PROBLEM TO WORK ON
Express the stretch of records from the line containing "Click the red $-2.15" through the line containing "I will point(1306,54).", both included, as a numbered list with blank lines omitted. Cover only those lines.

^^^^^^^^^^^^^^^^

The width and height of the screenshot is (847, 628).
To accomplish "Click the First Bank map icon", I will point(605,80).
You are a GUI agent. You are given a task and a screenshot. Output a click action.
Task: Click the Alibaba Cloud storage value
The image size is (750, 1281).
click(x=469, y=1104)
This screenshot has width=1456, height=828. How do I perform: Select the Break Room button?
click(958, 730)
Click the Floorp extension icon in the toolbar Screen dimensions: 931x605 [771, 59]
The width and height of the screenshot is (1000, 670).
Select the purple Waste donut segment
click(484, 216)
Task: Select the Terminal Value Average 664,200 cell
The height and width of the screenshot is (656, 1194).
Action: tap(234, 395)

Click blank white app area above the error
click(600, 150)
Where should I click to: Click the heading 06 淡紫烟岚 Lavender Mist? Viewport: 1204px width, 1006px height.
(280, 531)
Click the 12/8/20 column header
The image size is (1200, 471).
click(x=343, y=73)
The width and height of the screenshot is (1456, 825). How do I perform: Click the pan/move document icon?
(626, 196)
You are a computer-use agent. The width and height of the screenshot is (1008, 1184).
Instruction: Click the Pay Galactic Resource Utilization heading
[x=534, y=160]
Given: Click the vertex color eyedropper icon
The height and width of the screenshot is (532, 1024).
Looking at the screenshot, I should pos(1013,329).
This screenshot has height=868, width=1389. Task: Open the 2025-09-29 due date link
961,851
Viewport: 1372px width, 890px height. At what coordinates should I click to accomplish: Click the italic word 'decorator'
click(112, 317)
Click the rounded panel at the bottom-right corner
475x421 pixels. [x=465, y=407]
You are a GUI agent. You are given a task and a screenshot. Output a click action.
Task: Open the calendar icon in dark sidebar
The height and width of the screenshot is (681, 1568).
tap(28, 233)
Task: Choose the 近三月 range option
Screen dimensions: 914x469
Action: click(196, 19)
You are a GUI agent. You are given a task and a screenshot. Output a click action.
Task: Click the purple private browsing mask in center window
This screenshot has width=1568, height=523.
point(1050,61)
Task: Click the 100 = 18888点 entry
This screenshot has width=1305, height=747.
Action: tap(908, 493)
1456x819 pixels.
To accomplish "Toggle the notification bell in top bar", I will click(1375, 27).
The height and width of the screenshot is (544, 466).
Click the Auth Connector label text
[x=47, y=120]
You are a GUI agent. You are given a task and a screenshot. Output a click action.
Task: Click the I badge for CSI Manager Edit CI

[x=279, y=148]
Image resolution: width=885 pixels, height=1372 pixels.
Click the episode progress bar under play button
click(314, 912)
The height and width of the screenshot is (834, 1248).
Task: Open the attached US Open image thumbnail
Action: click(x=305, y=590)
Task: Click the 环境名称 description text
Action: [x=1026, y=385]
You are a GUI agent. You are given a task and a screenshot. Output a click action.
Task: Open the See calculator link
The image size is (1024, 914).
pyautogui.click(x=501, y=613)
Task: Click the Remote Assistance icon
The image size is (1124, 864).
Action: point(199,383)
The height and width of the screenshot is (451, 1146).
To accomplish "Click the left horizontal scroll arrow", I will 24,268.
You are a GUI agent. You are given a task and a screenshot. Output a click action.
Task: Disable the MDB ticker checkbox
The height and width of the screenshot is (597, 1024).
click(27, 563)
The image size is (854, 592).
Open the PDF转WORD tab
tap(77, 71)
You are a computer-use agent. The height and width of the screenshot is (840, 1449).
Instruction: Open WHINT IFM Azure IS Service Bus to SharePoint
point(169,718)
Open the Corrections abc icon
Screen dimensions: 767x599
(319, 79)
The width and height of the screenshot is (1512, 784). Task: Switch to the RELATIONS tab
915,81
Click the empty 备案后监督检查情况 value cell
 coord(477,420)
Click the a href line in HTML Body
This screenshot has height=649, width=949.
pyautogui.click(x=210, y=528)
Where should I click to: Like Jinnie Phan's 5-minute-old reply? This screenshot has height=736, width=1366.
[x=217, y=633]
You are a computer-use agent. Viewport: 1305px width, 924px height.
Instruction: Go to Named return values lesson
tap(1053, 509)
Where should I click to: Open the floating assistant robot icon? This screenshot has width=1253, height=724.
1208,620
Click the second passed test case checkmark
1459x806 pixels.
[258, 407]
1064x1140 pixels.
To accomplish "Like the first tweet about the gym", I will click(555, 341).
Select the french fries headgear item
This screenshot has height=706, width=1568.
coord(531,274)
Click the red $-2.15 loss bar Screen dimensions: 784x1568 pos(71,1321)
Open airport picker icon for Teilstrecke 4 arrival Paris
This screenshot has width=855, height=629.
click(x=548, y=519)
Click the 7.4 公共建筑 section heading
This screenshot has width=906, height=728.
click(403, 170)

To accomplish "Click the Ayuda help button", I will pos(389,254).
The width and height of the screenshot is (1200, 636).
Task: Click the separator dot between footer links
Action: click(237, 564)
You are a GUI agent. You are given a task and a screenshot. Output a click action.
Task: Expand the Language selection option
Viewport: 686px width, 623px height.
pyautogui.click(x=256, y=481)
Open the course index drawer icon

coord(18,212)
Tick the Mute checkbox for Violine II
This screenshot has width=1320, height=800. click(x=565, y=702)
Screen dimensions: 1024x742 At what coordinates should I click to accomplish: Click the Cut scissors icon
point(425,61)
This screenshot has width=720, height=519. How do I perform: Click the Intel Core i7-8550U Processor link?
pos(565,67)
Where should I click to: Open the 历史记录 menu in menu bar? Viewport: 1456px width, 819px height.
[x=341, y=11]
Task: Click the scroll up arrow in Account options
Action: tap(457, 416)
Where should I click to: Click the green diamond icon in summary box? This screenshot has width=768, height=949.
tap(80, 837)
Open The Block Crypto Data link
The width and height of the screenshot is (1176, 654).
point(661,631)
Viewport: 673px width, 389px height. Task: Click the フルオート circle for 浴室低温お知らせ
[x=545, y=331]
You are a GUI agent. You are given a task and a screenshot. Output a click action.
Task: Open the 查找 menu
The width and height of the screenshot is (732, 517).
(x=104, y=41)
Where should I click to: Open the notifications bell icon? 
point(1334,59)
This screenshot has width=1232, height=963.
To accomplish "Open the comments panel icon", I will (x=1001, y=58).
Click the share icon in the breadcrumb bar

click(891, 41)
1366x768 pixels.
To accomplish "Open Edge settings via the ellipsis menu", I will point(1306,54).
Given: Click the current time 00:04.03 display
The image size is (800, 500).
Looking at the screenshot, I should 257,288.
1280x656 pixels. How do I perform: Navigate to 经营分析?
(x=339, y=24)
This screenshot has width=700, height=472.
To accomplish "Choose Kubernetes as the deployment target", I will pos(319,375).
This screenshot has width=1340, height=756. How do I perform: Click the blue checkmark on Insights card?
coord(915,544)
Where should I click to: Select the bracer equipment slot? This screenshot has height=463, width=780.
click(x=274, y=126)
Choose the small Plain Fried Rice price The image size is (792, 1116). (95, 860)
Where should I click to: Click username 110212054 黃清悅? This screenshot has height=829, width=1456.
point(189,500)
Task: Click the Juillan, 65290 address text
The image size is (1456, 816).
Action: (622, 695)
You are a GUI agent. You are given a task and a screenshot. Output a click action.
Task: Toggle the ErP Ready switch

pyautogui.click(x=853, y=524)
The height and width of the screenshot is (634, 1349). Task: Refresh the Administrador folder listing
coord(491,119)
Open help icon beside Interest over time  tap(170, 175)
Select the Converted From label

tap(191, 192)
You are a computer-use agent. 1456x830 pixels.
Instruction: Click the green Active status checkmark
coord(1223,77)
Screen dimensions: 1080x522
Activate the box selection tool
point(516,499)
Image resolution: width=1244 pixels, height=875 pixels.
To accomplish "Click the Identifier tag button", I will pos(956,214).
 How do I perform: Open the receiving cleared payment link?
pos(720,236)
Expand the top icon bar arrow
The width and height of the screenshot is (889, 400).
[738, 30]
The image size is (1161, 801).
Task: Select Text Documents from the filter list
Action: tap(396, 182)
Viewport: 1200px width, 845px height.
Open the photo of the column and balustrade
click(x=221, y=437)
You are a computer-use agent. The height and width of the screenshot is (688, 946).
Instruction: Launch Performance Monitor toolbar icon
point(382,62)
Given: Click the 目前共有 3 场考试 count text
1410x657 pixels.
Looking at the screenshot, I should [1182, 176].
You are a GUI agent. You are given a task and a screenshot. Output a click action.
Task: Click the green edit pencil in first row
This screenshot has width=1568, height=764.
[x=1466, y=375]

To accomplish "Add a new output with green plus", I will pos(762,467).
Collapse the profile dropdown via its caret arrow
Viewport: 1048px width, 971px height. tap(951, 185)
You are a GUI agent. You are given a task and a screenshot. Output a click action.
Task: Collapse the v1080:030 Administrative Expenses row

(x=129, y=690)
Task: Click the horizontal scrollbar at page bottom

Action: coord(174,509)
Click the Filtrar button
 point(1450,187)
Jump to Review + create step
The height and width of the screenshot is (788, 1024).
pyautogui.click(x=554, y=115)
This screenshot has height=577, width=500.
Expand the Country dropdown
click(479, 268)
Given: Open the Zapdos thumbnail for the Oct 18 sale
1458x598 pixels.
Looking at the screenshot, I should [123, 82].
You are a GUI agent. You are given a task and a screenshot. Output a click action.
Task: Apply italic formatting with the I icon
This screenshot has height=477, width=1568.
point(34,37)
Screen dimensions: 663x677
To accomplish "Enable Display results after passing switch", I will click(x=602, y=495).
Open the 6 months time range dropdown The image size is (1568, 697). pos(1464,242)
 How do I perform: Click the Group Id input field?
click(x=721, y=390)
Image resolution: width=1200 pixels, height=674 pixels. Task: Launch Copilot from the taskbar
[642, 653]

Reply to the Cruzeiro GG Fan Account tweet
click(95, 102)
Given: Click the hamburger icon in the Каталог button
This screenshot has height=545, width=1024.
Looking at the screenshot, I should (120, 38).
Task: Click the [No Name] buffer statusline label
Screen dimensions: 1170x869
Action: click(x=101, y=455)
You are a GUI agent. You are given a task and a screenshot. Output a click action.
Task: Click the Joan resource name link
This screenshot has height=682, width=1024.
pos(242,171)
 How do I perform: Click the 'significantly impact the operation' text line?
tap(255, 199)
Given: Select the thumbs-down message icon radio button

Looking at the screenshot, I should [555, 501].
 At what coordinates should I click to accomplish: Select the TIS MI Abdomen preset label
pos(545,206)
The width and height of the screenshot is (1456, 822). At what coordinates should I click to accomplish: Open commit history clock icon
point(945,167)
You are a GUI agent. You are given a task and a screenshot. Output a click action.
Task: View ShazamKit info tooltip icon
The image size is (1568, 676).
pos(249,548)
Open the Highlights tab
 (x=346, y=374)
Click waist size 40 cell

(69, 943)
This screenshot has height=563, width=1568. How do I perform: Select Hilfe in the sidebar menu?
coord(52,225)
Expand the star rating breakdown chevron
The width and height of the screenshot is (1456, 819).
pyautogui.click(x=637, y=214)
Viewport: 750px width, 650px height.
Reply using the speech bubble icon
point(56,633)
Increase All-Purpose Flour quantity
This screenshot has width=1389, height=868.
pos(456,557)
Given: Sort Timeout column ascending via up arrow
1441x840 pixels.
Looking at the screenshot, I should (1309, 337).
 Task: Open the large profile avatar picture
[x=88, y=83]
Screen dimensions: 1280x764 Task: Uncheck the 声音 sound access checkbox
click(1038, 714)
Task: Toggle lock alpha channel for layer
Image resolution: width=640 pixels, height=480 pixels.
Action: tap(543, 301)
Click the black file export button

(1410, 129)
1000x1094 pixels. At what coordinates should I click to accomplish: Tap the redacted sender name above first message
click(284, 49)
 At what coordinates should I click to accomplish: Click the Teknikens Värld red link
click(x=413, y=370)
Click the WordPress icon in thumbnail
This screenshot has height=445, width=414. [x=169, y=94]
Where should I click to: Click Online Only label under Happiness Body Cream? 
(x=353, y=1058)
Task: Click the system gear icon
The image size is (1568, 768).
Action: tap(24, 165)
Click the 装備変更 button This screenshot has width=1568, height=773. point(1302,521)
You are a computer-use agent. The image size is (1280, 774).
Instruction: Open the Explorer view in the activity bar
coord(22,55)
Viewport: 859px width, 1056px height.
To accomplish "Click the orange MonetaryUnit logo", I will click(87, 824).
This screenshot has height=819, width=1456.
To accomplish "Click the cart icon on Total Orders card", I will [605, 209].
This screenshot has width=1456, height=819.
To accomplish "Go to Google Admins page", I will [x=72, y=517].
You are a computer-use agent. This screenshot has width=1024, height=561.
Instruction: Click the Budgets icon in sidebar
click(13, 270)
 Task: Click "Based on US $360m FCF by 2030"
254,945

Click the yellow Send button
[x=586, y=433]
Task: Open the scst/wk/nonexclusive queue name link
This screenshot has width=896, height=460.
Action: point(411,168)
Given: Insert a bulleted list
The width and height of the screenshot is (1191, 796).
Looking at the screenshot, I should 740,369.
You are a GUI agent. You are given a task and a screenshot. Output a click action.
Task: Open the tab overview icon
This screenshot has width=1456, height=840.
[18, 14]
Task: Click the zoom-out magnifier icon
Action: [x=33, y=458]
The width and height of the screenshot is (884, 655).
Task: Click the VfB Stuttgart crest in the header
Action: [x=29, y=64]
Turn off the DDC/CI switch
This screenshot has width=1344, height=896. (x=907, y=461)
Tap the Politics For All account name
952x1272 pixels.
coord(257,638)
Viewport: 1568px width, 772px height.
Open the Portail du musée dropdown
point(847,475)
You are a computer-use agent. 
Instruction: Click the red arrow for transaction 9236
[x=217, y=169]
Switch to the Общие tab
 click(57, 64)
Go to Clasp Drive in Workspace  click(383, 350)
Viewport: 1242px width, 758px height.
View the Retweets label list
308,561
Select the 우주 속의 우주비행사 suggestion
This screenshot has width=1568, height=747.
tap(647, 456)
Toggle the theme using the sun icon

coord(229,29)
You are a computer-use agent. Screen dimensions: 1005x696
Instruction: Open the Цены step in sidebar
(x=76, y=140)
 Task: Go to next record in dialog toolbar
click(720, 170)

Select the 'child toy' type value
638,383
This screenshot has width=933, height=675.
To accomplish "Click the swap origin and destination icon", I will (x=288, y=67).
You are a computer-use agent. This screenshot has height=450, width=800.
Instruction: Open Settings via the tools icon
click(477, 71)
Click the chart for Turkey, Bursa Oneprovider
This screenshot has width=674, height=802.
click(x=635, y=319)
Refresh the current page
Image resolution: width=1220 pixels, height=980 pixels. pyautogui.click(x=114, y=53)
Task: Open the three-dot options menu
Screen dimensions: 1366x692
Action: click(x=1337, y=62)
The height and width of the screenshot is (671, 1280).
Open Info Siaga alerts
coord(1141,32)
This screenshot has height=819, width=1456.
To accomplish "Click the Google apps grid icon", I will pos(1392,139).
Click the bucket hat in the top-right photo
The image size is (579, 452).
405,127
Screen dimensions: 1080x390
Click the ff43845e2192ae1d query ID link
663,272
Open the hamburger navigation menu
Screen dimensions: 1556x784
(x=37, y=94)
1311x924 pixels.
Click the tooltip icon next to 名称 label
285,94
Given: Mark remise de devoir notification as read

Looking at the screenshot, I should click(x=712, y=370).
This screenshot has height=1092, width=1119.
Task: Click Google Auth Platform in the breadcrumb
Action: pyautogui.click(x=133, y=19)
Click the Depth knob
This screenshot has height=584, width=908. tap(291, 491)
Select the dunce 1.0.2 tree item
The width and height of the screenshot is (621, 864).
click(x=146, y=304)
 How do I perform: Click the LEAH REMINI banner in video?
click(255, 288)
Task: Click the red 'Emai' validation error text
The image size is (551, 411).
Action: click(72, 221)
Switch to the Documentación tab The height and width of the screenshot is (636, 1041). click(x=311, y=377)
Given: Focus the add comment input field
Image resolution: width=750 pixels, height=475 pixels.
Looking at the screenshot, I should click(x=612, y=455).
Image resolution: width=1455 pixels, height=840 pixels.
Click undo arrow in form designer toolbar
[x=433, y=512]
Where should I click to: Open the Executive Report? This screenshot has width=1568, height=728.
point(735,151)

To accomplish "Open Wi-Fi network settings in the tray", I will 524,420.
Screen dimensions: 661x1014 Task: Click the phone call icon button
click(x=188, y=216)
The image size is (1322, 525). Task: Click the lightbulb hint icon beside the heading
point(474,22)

^^^^^^^^^^^^^^^^

SOLUTION TO THE PROBLEM
1. Click the red $-2.15 loss bar Screen dimensions: 784x1568 pos(71,1321)
2. Open airport picker icon for Teilstrecke 4 arrival Paris
3. This screenshot has width=855, height=629.
4. click(x=548, y=519)
5. Click the 7.4 公共建筑 section heading
6. This screenshot has width=906, height=728.
7. click(403, 170)
8. To accomplish "Click the Ayuda help button", I will pos(389,254).
9. The width and height of the screenshot is (1200, 636).
10. Task: Click the separator dot between footer links
11. Action: click(237, 564)
12. You are a GUI agent. You are given a task and a screenshot. Output a click action.
13. Task: Expand the Language selection option
14. Viewport: 686px width, 623px height.
15. pyautogui.click(x=256, y=481)
16. Open the course index drawer icon
17. coord(18,212)
18. Tick the Mute checkbox for Violine II
19. This screenshot has width=1320, height=800. click(x=565, y=702)
20. Screen dimensions: 1024x742 At what coordinates should I click to accomplish: Click the Cut scissors icon
21. point(425,61)
22. This screenshot has width=720, height=519. How do I perform: Click the Intel Core i7-8550U Processor link?
23. pos(565,67)
24. Where should I click to: Open the 历史记录 menu in menu bar? Viewport: 1456px width, 819px height.
25. [x=341, y=11]
26. Task: Click the scroll up arrow in Account options
27. Action: tap(457, 416)
28. Where should I click to: Click the green diamond icon in summary box? This screenshot has width=768, height=949.
29. tap(80, 837)
30. Open The Block Crypto Data link
31. The width and height of the screenshot is (1176, 654).
32. point(661,631)
33. Viewport: 673px width, 389px height. Task: Click the フルオート circle for 浴室低温お知らせ
34. [x=545, y=331]
35. You are a GUI agent. You are given a task and a screenshot. Output a click action.
36. Task: Open the 查找 menu
37. The width and height of the screenshot is (732, 517).
38. (x=104, y=41)
39. Where should I click to: Open the notifications bell icon? 
40. point(1334,59)
41. This screenshot has width=1232, height=963.
42. To accomplish "Open the comments panel icon", I will (x=1001, y=58).
43. Click the share icon in the breadcrumb bar
44. click(891, 41)
45. 1366x768 pixels.
46. To accomplish "Open Edge settings via the ellipsis menu", I will point(1306,54).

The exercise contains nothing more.